From my years of experience practising Chinese medicine, a situation like this happens very often. This “off-label” use of acupuncture (or other Chinese medicine therapies) shows its holistic nature. From a broader perspective, when the underlying factors are changed, either by medical intervention or natural events, everything downstream will change as a result. This can happen both ways, either positively or negatively. It can be a pleasant surprise like what MH experienced, or it can have some unintended consequences under the name of side effects.

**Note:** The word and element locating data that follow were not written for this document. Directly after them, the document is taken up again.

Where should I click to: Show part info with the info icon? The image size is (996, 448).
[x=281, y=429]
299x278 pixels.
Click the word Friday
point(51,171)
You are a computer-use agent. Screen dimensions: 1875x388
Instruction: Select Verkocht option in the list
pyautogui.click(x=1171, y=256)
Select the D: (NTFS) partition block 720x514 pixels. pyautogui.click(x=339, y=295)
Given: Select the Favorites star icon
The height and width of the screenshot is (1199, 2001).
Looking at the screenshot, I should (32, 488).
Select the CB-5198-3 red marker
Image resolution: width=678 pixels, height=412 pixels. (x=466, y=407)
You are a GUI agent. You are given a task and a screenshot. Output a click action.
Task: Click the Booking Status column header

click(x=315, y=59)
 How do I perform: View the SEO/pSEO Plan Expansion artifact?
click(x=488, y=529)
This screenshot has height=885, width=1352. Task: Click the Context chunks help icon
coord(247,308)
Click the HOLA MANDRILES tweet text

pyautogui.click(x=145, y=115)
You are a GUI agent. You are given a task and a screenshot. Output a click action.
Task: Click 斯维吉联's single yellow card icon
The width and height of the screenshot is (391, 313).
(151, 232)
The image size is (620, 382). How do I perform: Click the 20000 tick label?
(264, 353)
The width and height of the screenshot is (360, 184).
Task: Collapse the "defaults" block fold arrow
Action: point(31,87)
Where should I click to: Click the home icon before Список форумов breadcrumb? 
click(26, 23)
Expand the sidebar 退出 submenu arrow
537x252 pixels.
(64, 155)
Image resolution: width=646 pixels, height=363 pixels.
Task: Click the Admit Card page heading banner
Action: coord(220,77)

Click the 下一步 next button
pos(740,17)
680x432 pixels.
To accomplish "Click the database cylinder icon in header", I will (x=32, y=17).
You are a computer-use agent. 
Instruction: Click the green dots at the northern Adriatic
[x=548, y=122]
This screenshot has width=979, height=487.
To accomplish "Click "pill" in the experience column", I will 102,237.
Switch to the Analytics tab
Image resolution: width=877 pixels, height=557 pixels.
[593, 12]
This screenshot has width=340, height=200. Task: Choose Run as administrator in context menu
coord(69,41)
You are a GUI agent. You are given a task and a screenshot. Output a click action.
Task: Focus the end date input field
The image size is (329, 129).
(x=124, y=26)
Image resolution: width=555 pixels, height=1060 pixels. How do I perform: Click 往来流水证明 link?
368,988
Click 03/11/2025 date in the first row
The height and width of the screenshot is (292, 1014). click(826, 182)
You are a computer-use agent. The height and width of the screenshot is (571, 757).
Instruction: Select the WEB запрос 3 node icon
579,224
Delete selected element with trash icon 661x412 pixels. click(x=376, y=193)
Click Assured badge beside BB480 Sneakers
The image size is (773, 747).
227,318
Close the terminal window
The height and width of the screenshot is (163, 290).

From Chinese medicine’s point of view, Liver patterns, such as Liver Qi Stagnation and Liver Fire, are the main patterns that underlie Irritable Bowel Syndrome. Keep in mind that the “Liver” in Chinese medicine refers not only to the organ, but also relates to the Limbic System (link to definition from other website) that regulates our response to stress functions and emotions. This is the reason chronic stress is often manifested in Liver pathology in Chinese medicine’s assessment. Thus addressing the Liver Qi Stagnation is an essential part of TCM protocol in treating diseases that are related to chronic stress.
This case demonstrates the importance of applying a holistic approach to address underlying factors in chronic conditions. And Chinese medicine can be used as a safe and effective alternative solution for many chronic diseases in conjunction with other forms of medicine or as a stand alone treatment.